→ **Work item**
The answer must be an exact copy of every record.

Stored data
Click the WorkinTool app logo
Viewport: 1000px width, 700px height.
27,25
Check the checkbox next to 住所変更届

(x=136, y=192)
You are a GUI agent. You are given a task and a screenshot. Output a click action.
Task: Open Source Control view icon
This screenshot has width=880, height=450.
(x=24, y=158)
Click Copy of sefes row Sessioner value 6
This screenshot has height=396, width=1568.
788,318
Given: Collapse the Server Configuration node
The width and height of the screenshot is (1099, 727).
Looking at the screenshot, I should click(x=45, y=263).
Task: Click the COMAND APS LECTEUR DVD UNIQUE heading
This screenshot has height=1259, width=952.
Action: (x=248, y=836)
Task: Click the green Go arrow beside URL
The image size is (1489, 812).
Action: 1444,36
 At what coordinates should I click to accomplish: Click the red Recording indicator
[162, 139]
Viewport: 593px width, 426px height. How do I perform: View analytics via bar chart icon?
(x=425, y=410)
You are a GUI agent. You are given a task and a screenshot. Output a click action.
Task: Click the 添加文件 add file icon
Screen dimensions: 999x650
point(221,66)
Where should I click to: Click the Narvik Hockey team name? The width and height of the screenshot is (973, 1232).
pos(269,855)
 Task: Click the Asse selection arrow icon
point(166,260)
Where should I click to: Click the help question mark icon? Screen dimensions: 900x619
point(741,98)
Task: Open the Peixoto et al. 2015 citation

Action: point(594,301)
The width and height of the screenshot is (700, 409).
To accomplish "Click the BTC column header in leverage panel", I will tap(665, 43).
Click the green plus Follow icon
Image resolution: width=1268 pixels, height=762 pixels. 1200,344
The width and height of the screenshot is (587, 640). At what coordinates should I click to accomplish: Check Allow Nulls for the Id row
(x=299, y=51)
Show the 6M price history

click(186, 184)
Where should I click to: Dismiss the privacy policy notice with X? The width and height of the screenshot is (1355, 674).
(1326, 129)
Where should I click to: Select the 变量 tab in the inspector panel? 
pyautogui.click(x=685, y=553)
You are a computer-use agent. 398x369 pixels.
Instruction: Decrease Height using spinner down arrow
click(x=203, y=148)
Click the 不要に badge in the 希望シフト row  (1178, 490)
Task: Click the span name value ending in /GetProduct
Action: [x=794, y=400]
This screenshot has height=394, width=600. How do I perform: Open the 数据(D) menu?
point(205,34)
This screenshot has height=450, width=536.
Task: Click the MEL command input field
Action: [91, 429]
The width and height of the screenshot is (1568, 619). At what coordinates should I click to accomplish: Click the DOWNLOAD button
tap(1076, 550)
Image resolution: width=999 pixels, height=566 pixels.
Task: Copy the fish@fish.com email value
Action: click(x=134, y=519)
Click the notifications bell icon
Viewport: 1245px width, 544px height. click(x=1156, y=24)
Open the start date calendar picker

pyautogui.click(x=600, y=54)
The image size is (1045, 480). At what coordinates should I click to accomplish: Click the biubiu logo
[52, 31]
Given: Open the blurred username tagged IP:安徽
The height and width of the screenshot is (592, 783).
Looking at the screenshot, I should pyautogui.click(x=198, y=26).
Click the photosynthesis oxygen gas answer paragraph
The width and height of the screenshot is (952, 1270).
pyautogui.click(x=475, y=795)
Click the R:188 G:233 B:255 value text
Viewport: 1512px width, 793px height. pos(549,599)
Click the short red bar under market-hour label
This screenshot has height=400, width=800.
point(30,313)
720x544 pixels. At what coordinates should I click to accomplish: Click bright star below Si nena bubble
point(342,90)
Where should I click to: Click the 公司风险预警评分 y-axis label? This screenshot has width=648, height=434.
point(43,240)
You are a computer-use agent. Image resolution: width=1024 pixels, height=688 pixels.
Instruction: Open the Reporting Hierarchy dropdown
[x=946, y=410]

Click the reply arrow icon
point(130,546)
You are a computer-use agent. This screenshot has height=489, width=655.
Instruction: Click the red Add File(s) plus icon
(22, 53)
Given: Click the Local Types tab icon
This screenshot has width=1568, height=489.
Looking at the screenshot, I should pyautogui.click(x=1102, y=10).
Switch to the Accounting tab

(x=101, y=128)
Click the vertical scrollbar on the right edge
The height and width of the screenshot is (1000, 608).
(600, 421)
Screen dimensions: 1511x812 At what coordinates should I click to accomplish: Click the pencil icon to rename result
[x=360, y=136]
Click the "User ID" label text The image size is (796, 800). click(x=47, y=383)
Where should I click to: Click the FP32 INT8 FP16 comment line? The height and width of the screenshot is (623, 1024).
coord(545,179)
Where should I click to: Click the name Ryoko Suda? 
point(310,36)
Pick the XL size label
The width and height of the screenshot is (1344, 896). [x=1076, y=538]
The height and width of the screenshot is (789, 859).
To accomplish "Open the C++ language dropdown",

→ **Response area**
Click the WorkinTool app logo
Viewport: 1000px width, 700px height.
27,25
Check the checkbox next to 住所変更届

(x=136, y=192)
You are a GUI agent. You are given a task and a screenshot. Output a click action.
Task: Open Source Control view icon
This screenshot has width=880, height=450.
(x=24, y=158)
Click Copy of sefes row Sessioner value 6
This screenshot has height=396, width=1568.
788,318
Given: Collapse the Server Configuration node
The width and height of the screenshot is (1099, 727).
Looking at the screenshot, I should click(x=45, y=263).
Task: Click the COMAND APS LECTEUR DVD UNIQUE heading
This screenshot has height=1259, width=952.
Action: (x=248, y=836)
Task: Click the green Go arrow beside URL
The image size is (1489, 812).
Action: 1444,36
 At what coordinates should I click to accomplish: Click the red Recording indicator
[162, 139]
Viewport: 593px width, 426px height. How do I perform: View analytics via bar chart icon?
(x=425, y=410)
You are a GUI agent. You are given a task and a screenshot. Output a click action.
Task: Click the 添加文件 add file icon
Screen dimensions: 999x650
point(221,66)
Where should I click to: Click the Narvik Hockey team name? The width and height of the screenshot is (973, 1232).
pos(269,855)
 Task: Click the Asse selection arrow icon
point(166,260)
Where should I click to: Click the help question mark icon? Screen dimensions: 900x619
point(741,98)
Task: Open the Peixoto et al. 2015 citation

Action: point(594,301)
The width and height of the screenshot is (700, 409).
To accomplish "Click the BTC column header in leverage panel", I will tap(665, 43).
Click the green plus Follow icon
Image resolution: width=1268 pixels, height=762 pixels. 1200,344
The width and height of the screenshot is (587, 640). At what coordinates should I click to accomplish: Check Allow Nulls for the Id row
(x=299, y=51)
Show the 6M price history

click(186, 184)
Where should I click to: Dismiss the privacy policy notice with X? The width and height of the screenshot is (1355, 674).
(1326, 129)
Where should I click to: Select the 变量 tab in the inspector panel? 
pyautogui.click(x=685, y=553)
You are a computer-use agent. 398x369 pixels.
Instruction: Decrease Height using spinner down arrow
click(x=203, y=148)
Click the 不要に badge in the 希望シフト row  (1178, 490)
Task: Click the span name value ending in /GetProduct
Action: [x=794, y=400]
This screenshot has height=394, width=600. How do I perform: Open the 数据(D) menu?
point(205,34)
This screenshot has height=450, width=536.
Task: Click the MEL command input field
Action: [91, 429]
The width and height of the screenshot is (1568, 619). At what coordinates should I click to accomplish: Click the DOWNLOAD button
tap(1076, 550)
Image resolution: width=999 pixels, height=566 pixels.
Task: Copy the fish@fish.com email value
Action: click(x=134, y=519)
Click the notifications bell icon
Viewport: 1245px width, 544px height. click(x=1156, y=24)
Open the start date calendar picker

pyautogui.click(x=600, y=54)
The image size is (1045, 480). At what coordinates should I click to accomplish: Click the biubiu logo
[52, 31]
Given: Open the blurred username tagged IP:安徽
The height and width of the screenshot is (592, 783).
Looking at the screenshot, I should pyautogui.click(x=198, y=26).
Click the photosynthesis oxygen gas answer paragraph
The width and height of the screenshot is (952, 1270).
pyautogui.click(x=475, y=795)
Click the R:188 G:233 B:255 value text
Viewport: 1512px width, 793px height. pos(549,599)
Click the short red bar under market-hour label
This screenshot has height=400, width=800.
point(30,313)
720x544 pixels. At what coordinates should I click to accomplish: Click bright star below Si nena bubble
point(342,90)
Where should I click to: Click the 公司风险预警评分 y-axis label? This screenshot has width=648, height=434.
point(43,240)
You are a computer-use agent. Image resolution: width=1024 pixels, height=688 pixels.
Instruction: Open the Reporting Hierarchy dropdown
[x=946, y=410]

Click the reply arrow icon
point(130,546)
You are a computer-use agent. This screenshot has height=489, width=655.
Instruction: Click the red Add File(s) plus icon
(22, 53)
Given: Click the Local Types tab icon
This screenshot has width=1568, height=489.
Looking at the screenshot, I should pyautogui.click(x=1102, y=10).
Switch to the Accounting tab

(x=101, y=128)
Click the vertical scrollbar on the right edge
The height and width of the screenshot is (1000, 608).
(600, 421)
Screen dimensions: 1511x812 At what coordinates should I click to accomplish: Click the pencil icon to rename result
[x=360, y=136]
Click the "User ID" label text The image size is (796, 800). click(x=47, y=383)
Where should I click to: Click the FP32 INT8 FP16 comment line? The height and width of the screenshot is (623, 1024).
coord(545,179)
Where should I click to: Click the name Ryoko Suda? 
point(310,36)
Pick the XL size label
The width and height of the screenshot is (1344, 896). [x=1076, y=538]
The height and width of the screenshot is (789, 859).
To accomplish "Open the C++ language dropdown",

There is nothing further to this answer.